** What is needed **
Character for character, write out the data below.

** Extracted information **

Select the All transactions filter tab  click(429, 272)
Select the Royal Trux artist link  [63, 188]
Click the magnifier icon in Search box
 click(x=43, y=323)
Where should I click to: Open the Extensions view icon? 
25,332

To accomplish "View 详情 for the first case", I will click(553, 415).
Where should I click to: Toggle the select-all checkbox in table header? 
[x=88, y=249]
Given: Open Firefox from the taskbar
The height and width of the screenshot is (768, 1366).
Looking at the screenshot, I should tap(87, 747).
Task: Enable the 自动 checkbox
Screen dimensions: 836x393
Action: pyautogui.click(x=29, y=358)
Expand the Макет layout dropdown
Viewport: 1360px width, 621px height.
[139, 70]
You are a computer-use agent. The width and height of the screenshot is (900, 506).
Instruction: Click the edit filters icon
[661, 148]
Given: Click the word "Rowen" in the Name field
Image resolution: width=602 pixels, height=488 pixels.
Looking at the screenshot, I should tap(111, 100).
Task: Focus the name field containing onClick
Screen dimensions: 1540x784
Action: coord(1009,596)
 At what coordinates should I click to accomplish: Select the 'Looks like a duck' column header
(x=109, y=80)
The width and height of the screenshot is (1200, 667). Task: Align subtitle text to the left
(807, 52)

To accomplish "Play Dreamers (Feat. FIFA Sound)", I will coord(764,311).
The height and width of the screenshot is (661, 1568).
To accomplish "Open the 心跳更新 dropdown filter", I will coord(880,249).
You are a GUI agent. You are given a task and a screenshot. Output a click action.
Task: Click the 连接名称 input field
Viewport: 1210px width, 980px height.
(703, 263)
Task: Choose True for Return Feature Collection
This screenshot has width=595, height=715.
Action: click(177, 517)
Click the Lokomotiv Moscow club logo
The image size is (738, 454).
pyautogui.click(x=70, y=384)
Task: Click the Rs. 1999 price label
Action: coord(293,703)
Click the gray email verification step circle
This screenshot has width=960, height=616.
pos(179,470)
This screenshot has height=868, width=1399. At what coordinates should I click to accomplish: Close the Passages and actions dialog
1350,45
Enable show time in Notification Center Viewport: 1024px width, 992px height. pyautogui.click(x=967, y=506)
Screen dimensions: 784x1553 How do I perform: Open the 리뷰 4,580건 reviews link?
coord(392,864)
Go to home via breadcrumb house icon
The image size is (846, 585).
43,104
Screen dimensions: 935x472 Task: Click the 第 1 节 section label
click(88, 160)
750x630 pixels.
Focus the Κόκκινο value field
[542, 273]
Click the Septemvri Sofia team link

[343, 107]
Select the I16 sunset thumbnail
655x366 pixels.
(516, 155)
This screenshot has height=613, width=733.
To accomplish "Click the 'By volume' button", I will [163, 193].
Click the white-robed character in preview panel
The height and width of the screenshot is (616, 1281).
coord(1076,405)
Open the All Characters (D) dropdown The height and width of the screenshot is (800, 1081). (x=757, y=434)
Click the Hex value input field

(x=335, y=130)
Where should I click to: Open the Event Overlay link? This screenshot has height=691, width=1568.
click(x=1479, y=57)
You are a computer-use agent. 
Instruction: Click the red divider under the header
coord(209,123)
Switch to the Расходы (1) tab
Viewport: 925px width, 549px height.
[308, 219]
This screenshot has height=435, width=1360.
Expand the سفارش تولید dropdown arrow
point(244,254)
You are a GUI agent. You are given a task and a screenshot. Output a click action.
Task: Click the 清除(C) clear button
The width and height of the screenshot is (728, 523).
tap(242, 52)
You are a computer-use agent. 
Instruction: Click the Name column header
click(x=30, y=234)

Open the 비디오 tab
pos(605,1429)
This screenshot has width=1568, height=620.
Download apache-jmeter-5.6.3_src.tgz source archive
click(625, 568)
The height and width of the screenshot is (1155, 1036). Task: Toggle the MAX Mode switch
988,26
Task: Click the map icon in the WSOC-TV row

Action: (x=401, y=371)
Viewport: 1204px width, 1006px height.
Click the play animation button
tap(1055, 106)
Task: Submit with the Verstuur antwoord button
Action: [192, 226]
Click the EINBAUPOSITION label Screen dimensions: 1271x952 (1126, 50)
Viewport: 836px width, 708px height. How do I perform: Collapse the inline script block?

** Exercise response **
Select the All transactions filter tab  click(429, 272)
Select the Royal Trux artist link  [63, 188]
Click the magnifier icon in Search box
 click(x=43, y=323)
Where should I click to: Open the Extensions view icon? 
25,332

To accomplish "View 详情 for the first case", I will click(553, 415).
Where should I click to: Toggle the select-all checkbox in table header? 
[x=88, y=249]
Given: Open Firefox from the taskbar
The height and width of the screenshot is (768, 1366).
Looking at the screenshot, I should tap(87, 747).
Task: Enable the 自动 checkbox
Screen dimensions: 836x393
Action: pyautogui.click(x=29, y=358)
Expand the Макет layout dropdown
Viewport: 1360px width, 621px height.
[139, 70]
You are a computer-use agent. The width and height of the screenshot is (900, 506).
Instruction: Click the edit filters icon
[661, 148]
Given: Click the word "Rowen" in the Name field
Image resolution: width=602 pixels, height=488 pixels.
Looking at the screenshot, I should tap(111, 100).
Task: Focus the name field containing onClick
Screen dimensions: 1540x784
Action: coord(1009,596)
 At what coordinates should I click to accomplish: Select the 'Looks like a duck' column header
(x=109, y=80)
The width and height of the screenshot is (1200, 667). Task: Align subtitle text to the left
(807, 52)

To accomplish "Play Dreamers (Feat. FIFA Sound)", I will coord(764,311).
The height and width of the screenshot is (661, 1568).
To accomplish "Open the 心跳更新 dropdown filter", I will coord(880,249).
You are a GUI agent. You are given a task and a screenshot. Output a click action.
Task: Click the 连接名称 input field
Viewport: 1210px width, 980px height.
(703, 263)
Task: Choose True for Return Feature Collection
This screenshot has width=595, height=715.
Action: click(177, 517)
Click the Lokomotiv Moscow club logo
The image size is (738, 454).
pyautogui.click(x=70, y=384)
Task: Click the Rs. 1999 price label
Action: coord(293,703)
Click the gray email verification step circle
This screenshot has width=960, height=616.
pos(179,470)
This screenshot has height=868, width=1399. At what coordinates should I click to accomplish: Close the Passages and actions dialog
1350,45
Enable show time in Notification Center Viewport: 1024px width, 992px height. pyautogui.click(x=967, y=506)
Screen dimensions: 784x1553 How do I perform: Open the 리뷰 4,580건 reviews link?
coord(392,864)
Go to home via breadcrumb house icon
The image size is (846, 585).
43,104
Screen dimensions: 935x472 Task: Click the 第 1 节 section label
click(88, 160)
750x630 pixels.
Focus the Κόκκινο value field
[542, 273]
Click the Septemvri Sofia team link

[343, 107]
Select the I16 sunset thumbnail
655x366 pixels.
(516, 155)
This screenshot has height=613, width=733.
To accomplish "Click the 'By volume' button", I will [163, 193].
Click the white-robed character in preview panel
The height and width of the screenshot is (616, 1281).
coord(1076,405)
Open the All Characters (D) dropdown The height and width of the screenshot is (800, 1081). (x=757, y=434)
Click the Hex value input field

(x=335, y=130)
Where should I click to: Open the Event Overlay link? This screenshot has height=691, width=1568.
click(x=1479, y=57)
You are a computer-use agent. 
Instruction: Click the red divider under the header
coord(209,123)
Switch to the Расходы (1) tab
Viewport: 925px width, 549px height.
[308, 219]
This screenshot has height=435, width=1360.
Expand the سفارش تولید dropdown arrow
point(244,254)
You are a GUI agent. You are given a task and a screenshot. Output a click action.
Task: Click the 清除(C) clear button
The width and height of the screenshot is (728, 523).
tap(242, 52)
You are a computer-use agent. 
Instruction: Click the Name column header
click(x=30, y=234)

Open the 비디오 tab
pos(605,1429)
This screenshot has width=1568, height=620.
Download apache-jmeter-5.6.3_src.tgz source archive
click(625, 568)
The height and width of the screenshot is (1155, 1036). Task: Toggle the MAX Mode switch
988,26
Task: Click the map icon in the WSOC-TV row

Action: (x=401, y=371)
Viewport: 1204px width, 1006px height.
Click the play animation button
tap(1055, 106)
Task: Submit with the Verstuur antwoord button
Action: [192, 226]
Click the EINBAUPOSITION label Screen dimensions: 1271x952 (1126, 50)
Viewport: 836px width, 708px height. How do I perform: Collapse the inline script block?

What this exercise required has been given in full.